Only the number is needed: how many lines of the records include "checkbox"?

Data extracted from a collection:
=== Begin Enclosure ===
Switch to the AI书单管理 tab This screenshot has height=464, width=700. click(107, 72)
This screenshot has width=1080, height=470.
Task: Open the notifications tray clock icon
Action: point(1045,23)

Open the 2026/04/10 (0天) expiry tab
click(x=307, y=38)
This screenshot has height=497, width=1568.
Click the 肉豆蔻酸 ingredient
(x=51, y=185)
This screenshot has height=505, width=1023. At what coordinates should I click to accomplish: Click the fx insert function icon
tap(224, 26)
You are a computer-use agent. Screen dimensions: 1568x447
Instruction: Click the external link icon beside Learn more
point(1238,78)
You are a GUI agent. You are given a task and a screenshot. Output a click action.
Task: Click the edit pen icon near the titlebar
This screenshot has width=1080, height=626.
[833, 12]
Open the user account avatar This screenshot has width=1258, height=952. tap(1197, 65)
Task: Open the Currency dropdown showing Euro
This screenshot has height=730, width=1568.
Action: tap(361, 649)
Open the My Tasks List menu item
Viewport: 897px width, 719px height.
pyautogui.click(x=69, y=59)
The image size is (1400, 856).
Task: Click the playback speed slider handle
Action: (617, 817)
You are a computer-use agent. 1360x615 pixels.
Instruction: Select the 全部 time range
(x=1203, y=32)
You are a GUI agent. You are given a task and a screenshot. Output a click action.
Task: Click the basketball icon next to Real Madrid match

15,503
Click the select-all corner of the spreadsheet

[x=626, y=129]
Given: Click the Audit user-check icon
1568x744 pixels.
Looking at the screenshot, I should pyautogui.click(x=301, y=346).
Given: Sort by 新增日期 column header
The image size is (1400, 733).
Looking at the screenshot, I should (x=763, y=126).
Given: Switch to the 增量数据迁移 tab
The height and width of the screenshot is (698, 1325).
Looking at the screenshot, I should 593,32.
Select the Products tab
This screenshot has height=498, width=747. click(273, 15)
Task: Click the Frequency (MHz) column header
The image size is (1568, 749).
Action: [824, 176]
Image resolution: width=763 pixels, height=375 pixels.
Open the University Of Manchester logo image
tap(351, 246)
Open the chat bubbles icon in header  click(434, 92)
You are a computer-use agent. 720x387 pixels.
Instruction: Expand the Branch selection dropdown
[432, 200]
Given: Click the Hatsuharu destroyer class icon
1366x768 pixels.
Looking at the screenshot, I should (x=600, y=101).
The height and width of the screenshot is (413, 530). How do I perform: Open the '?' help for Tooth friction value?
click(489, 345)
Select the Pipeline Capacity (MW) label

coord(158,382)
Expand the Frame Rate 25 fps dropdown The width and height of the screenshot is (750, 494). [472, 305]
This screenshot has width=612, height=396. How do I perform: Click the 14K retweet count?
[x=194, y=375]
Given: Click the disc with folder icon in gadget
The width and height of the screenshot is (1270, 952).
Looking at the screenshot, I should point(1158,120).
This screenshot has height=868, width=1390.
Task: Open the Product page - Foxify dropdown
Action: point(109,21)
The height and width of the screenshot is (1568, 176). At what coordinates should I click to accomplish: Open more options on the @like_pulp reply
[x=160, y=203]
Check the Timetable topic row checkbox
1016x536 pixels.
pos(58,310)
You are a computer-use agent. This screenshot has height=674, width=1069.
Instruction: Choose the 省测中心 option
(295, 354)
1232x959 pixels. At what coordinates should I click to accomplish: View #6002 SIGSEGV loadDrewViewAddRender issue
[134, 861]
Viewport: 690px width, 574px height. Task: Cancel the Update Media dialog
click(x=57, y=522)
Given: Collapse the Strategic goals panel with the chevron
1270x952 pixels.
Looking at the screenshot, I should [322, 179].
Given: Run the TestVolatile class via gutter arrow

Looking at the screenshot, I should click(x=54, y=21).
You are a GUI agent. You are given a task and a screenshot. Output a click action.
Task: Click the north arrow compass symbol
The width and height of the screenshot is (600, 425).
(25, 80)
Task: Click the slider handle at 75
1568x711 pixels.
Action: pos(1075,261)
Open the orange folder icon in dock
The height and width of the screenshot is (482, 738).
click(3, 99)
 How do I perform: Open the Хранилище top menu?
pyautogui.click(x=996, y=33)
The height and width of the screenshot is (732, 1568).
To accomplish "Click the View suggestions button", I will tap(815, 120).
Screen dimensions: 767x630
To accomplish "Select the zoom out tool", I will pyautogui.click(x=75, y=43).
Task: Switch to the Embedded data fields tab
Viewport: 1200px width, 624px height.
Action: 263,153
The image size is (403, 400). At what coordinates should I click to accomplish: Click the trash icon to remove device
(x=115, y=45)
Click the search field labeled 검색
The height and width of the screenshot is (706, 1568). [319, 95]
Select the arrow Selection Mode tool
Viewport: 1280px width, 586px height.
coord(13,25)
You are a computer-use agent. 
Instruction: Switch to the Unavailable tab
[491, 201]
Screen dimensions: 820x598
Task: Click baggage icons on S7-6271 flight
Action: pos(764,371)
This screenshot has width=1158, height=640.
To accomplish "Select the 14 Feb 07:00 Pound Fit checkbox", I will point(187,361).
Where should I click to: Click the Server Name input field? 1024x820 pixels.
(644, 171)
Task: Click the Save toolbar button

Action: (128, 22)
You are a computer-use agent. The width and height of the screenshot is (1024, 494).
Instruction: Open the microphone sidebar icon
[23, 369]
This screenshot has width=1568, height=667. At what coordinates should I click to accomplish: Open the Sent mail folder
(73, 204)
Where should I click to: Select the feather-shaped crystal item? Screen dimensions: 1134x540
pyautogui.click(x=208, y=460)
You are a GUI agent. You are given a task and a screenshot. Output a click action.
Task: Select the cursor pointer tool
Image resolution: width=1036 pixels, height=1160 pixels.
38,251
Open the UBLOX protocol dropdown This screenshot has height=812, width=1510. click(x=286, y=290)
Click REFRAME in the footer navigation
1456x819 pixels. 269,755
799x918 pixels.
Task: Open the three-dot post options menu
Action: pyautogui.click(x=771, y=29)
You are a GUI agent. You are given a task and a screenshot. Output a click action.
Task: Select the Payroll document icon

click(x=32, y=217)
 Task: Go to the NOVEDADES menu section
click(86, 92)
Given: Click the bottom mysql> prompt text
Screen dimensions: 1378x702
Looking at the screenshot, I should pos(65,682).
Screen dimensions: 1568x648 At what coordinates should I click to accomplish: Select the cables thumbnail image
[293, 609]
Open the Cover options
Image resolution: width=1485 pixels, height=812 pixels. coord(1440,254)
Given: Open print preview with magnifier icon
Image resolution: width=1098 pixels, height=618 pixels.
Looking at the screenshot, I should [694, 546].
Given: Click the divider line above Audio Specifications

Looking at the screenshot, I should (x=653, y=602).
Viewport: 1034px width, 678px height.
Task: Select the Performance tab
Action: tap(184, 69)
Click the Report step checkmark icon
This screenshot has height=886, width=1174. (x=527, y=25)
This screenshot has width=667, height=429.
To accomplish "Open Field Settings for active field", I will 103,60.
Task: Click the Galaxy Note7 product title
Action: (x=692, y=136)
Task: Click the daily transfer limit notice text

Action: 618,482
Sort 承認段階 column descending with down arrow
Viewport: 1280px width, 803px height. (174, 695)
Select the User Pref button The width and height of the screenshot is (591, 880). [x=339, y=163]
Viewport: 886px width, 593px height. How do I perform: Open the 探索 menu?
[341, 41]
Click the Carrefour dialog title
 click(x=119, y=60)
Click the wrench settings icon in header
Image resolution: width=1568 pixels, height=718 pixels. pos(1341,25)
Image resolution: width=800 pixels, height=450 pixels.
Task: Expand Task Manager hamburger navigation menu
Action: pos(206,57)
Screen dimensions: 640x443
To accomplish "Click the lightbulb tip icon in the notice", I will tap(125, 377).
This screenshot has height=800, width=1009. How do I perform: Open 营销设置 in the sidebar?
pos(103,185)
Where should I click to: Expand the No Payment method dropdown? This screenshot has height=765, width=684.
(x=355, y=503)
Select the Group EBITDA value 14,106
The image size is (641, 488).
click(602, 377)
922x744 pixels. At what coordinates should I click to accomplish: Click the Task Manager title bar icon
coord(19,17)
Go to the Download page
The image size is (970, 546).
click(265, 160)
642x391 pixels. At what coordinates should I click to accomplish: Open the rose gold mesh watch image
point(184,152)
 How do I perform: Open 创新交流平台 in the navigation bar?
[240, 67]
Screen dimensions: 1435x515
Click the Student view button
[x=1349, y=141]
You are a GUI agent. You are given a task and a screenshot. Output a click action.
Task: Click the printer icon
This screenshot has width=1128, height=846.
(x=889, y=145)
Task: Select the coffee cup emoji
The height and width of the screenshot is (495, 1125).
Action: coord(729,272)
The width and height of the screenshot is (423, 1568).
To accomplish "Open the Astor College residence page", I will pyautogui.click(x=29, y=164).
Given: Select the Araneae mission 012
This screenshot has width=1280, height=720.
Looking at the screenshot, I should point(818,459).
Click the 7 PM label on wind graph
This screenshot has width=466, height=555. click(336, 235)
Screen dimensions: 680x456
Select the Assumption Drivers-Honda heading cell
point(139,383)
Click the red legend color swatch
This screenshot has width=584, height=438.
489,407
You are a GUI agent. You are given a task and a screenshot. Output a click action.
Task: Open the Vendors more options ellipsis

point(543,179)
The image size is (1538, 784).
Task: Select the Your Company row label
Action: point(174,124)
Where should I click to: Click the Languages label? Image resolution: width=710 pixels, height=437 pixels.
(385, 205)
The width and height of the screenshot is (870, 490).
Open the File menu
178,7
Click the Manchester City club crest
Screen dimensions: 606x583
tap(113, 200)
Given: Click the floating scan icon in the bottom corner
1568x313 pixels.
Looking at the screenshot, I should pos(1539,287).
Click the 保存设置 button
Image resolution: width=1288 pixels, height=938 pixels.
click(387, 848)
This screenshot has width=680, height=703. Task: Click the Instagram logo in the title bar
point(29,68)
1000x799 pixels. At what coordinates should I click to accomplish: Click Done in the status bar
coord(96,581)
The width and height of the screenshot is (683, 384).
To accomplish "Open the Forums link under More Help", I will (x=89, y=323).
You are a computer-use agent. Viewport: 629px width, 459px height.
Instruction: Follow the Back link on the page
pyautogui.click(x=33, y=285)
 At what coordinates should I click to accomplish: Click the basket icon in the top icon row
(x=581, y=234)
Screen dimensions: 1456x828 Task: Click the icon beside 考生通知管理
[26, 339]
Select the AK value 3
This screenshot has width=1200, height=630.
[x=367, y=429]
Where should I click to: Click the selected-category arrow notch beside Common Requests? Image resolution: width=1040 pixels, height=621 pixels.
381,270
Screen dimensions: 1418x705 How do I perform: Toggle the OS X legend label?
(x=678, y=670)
=== End Enclosure ===
◆ **Your response**:
2